The proposals were in response to the European Commission’s call for technical advice following the publication of its digital finance strategy for the EU in September 2020. The proposals aim to improve the supervision of non-bank lenders to mitigate macro- and micro-prudential risks, and to strengthen consumer protection and anti-money laundering rules.
In particular, the proposals aim to harmonise prudential supervision, which is currently fragmented across the EU. For example, supervision in Denmark is mostly limited to licensing, financial reporting and adherence to the Consumer Credit Directive (CDD), while supervision in France, Norway and Spain is more akin to quasi bank-like regulation.

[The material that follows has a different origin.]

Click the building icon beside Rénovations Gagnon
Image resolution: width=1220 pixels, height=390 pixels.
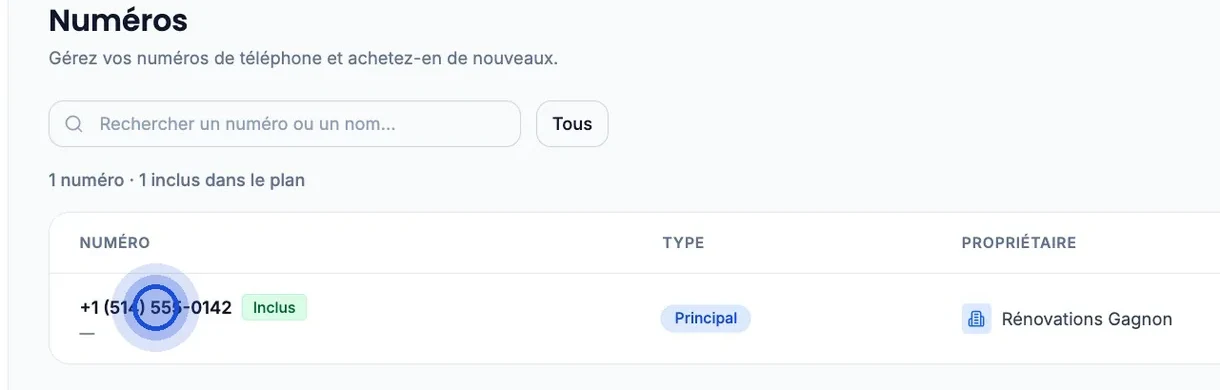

A more harmonised approach could clarify how non-bank consumer lenders with pan-European digital lending channels are supervised. These often operate in several countries, reflecting the limited non-prime consumer lending opportunities in some of their home markets and the relatively low cost of entering new markets with online lending.
The proposals include harmonising and strengthening the authorisation requirements in the CCD and Mortgage Credit Directive, and clarifying the prudential consolidation rules and duties of home and host regulators for cross-border lending. This should support cross-border lending growth and strengthen non-bank lenders’ credit profiles through improved reporting and adherence to compliance requirements.

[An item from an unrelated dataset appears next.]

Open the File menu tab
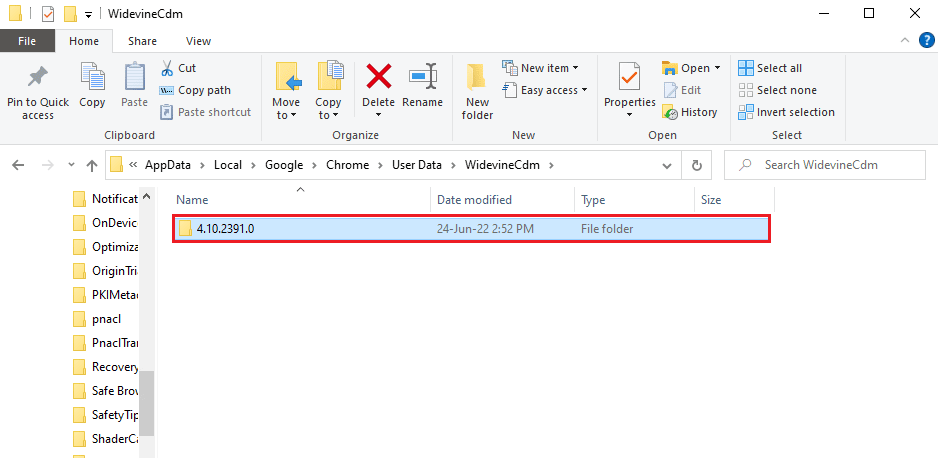[27, 41]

Similarly, the proposal to widen the scope of the CCD to include buy-now-pay-later loans, crowdfunding and credit provided by pawnshops should help level the playing field by consistently applying the ‘same activity, same risk, same rule’ principle.
Traditional non-bank lenders’ competitive position should improve relative to new entrants if more recent business models, such as peer-to-peer and marketplace lenders, big tech lenders and buy-now-pay-later platforms, are subjected to the same, or similar, prudential requirements. Peer-to-peer and marketplace lenders are not currently subject to CCD requirements in France, for instance.

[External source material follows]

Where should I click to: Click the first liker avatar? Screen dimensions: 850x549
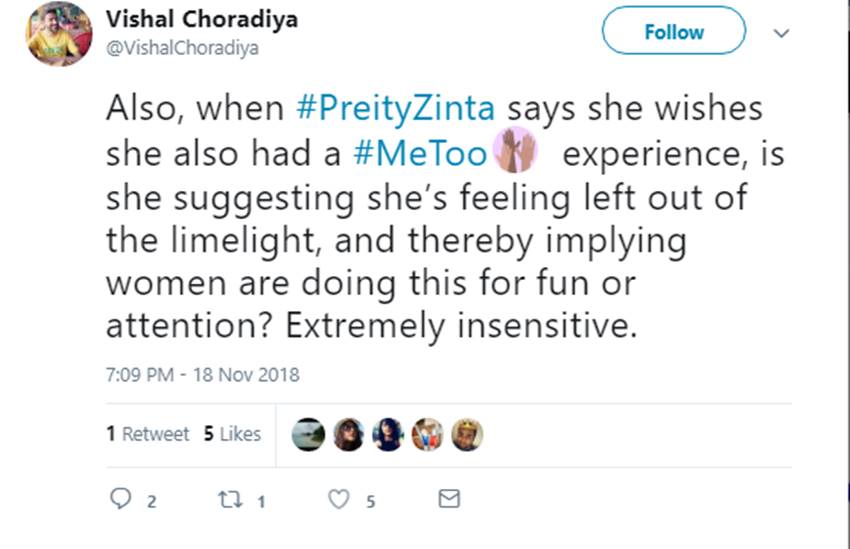[x=308, y=434]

However, even if the proposals are fully adopted, we expect the practical implementation at national level to vary widely. In particular, directives concerning consumer protection and provisions relating to out-of-court or in-court settlements would need national legislation to take legal effect.
Some of the proposals could have meaningful cost implications for non-bank lenders, notably the proposal to strengthen the ‘requirements for creditworthiness assessment’ and the potential introduction of a ‘minimum harmonisation framework’ for non-bank lenders.
An enhanced creditworthiness assessment could increase costs by 0.5% of outstanding credits for non-bank lenders, compared with 0.1% for banks, according to a CCD impact study by the European Commission in 2021. The study also concluded that the enhanced creditworthiness assessment could lead non-bank lenders to lower interest rates for borrowers by 3%, compared with a 1% reduction by banks.
Many firms will have to weigh up the pros and cons of operating as non-bank lenders, if the proposals go ahead. The existing advantages include lower regulatory costs and less stringent, or no prudential capital requirements, while the main disadvantage is not having access to deposit funding.
If the proposals go ahead, a tightening of regulatory requirements that leads to a material increase in operating expense bases could lead some issuers to apply for a banking licence. Rising interest rates and inconsistent access to capital markets for many sub-investment grade issuers could also act as incentives to take this course.